* **Problem requirements**: Return every line of the data exactly as it appears.

* **Extracted material**:
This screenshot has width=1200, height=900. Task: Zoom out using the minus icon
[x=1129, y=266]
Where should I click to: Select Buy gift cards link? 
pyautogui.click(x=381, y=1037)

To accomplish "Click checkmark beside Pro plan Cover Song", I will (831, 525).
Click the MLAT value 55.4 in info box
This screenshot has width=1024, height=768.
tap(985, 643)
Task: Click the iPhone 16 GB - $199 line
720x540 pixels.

* **Solution**:
This screenshot has width=1200, height=900. Task: Zoom out using the minus icon
[x=1129, y=266]
Where should I click to: Select Buy gift cards link? 
pyautogui.click(x=381, y=1037)

To accomplish "Click checkmark beside Pro plan Cover Song", I will (831, 525).
Click the MLAT value 55.4 in info box
This screenshot has width=1024, height=768.
tap(985, 643)
Task: Click the iPhone 16 GB - $199 line
720x540 pixels.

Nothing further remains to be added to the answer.